Internal services and enterprise MCP servers (BYOCA)

The case of models and services developed in-house and made available to all employees: a ticketing agent, an agent that talks to an enterprise database, an MCP server that exposes an internal API, a scheduled job that processes documents.

The AI team (or platform team) generates a certificate for the agent signed by the enterprise CA (Vault, an internal CA, an enterprise PKI), and hands it to Mastio along with the key. Mastio verifies the chain, verifies possession, and from that moment the service is enrolled. The backend service uses the SDK (cullis_sdk) to hold the key and sign calls toward Mastio in-process. BYOCA stands for “Bring Your Own CA”: an organization that already has certificate issuance processes reuses them, with no need to go through an interactive flow. This is the flow that typically populates Mastio’s “gateway slice” (the set of internal MCP servers accessible to employee agents).

Kubernetes workloads with an existing identity fabric (SPIRE)

The case of organizations that already adopted SPIRE as workload identity fabric for their Kubernetes clusters and want the same workloads to appear inside Mastio with the SPIFFE identity SPIRE already attests.

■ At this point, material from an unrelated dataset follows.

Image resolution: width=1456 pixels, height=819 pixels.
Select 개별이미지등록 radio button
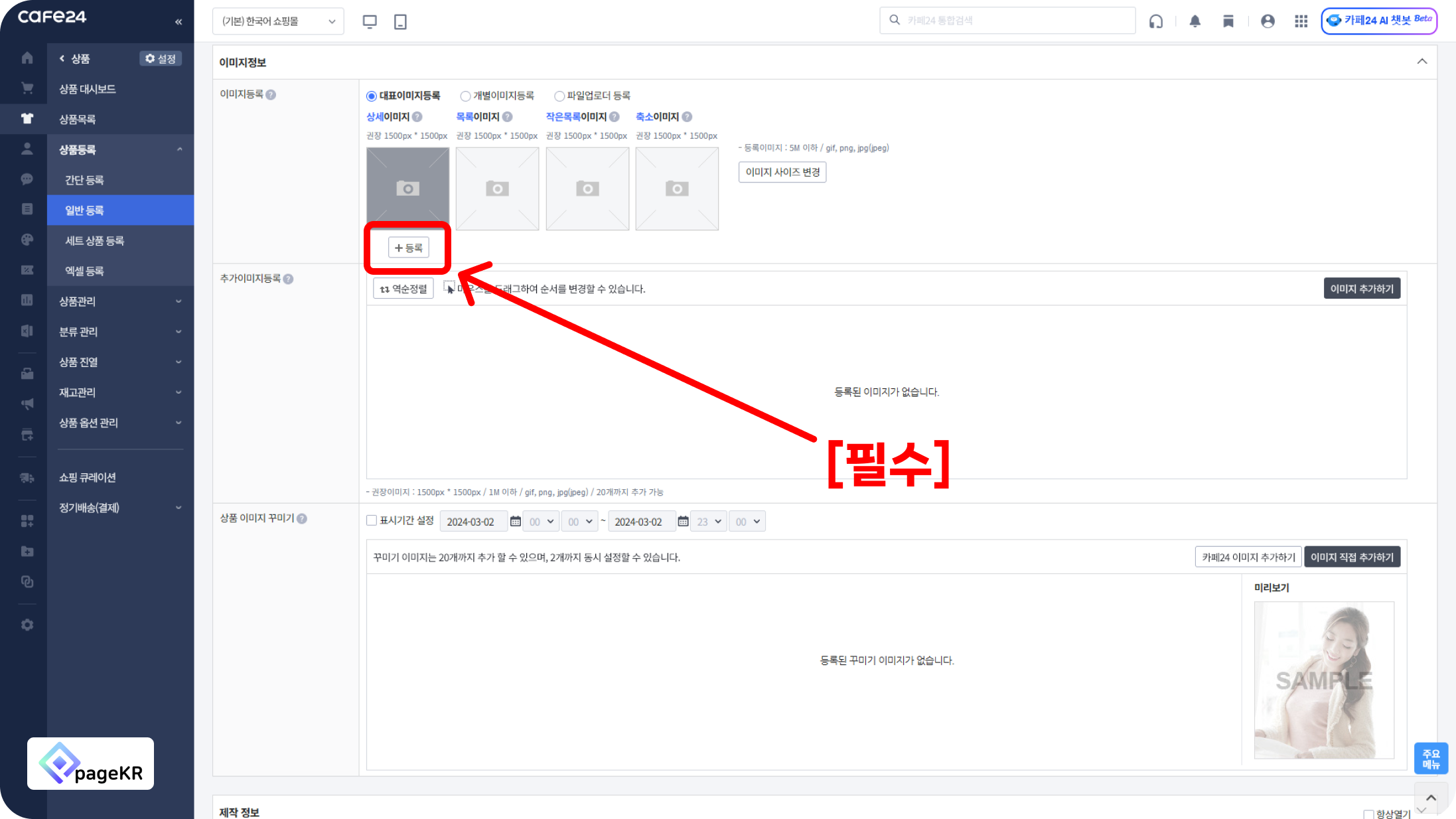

Mastio treats SPIRE as the attestation authority: the workload presents an SVID issued by SPIRE, Mastio verifies the chain up to the Org CA that signed the SPIRE intermediate, and accepts the SPIFFE identity as agent_id. Credential rotation is automatic (typical TTL ~1 hour). This flow covers the most mature enterprise slice, and is addressed to those who have already done the work of SPIRE adoption and do not want to manage a second credentials system in parallel.